Sem dúvidas, um ano após as últimas eleições presidenciais, e com o acesso que viabilizei ao cofre do Tesouro Nacional, tinha notado um clima mais ameno entre meus conterrâneos. Acredito que nada, jamais, será como antes; e prefiro que não seja.

- A temperatura do ar-condicionado 'tá boa 'pra senhora?

- Sim, obrigada por perguntar.

Apesar do clima quente do lado de fora, eu vestia calça de sarja preta e blusa de meia em tom alaranjado. Na mala compacta que montei, apenas mais duas combinações de roupa e o essencial para passar a sexta e o sábado em Campo Grande. Depois do compromisso institucional, pretendia encontrar minha mãe para o almoço.

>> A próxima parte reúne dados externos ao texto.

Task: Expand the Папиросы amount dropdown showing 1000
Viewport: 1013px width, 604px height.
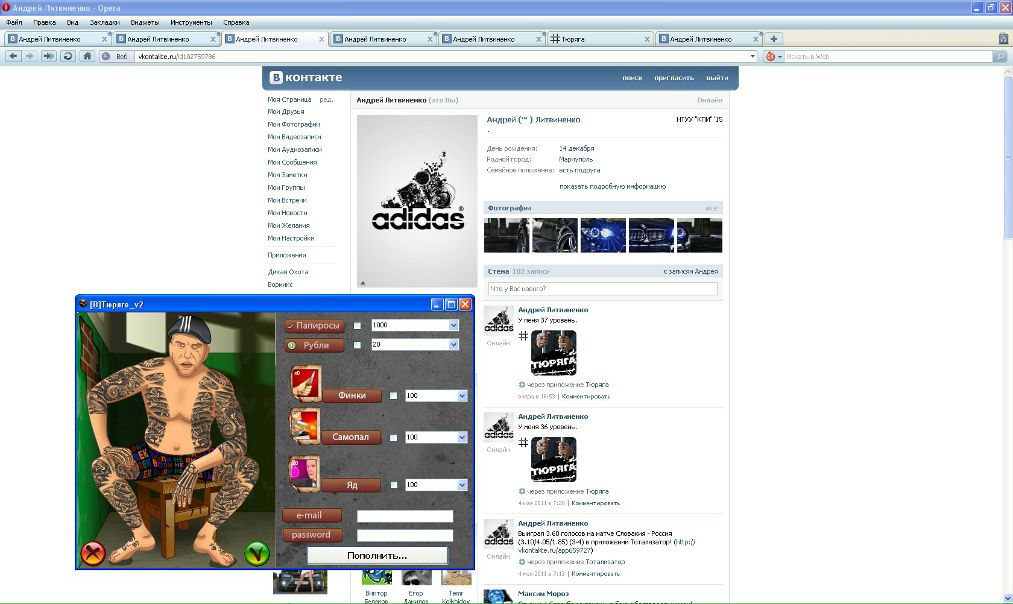Action: coord(453,326)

- Chegamos – o motorista anunciou.

Antes que ele descesse do carro, João abriu a porta traseira para mim.

- Bom dia, ministra!

- Bom dia, João! – Respondi e o abracei.

A equipe reduzida tinha ido na noite anterior e eu havia optado por voar sozinha, para ter a possibilidade de jantar com Soraya na véspera da viagem. Ela sempre foi minha companhia preferida; desde o primeiro contato, quando era minha aluna, e através dos anos, tivemos inúmeros momentos juntas em que apenas fazíamos uma refeição e jogávamos conversa fora. Soraya me tirava as gargalhadas mais gostosas, pedia conselhos maternais e era quem mais me ensinava, partilhávamos das agruras de sermos mulheres em uma profissão que não foi pensada para nos acolher.

- O governador está à sua espera e a equipe já montou a apresentação das rotas de integração – João esclareceu, enquanto caminhávamos lado a lado até a sala de reuniões.

- Quantas pessoas vão participar? – Perguntei.

- Alguns secretários de governo e servidores, basicamente da Casa Civil.

- Eduardo está lá dentro? – Indaguei e não precisei identificar a qual deles estava me referindo.

- Sim. E, se me permite dizer, não está com cara de bons amigos.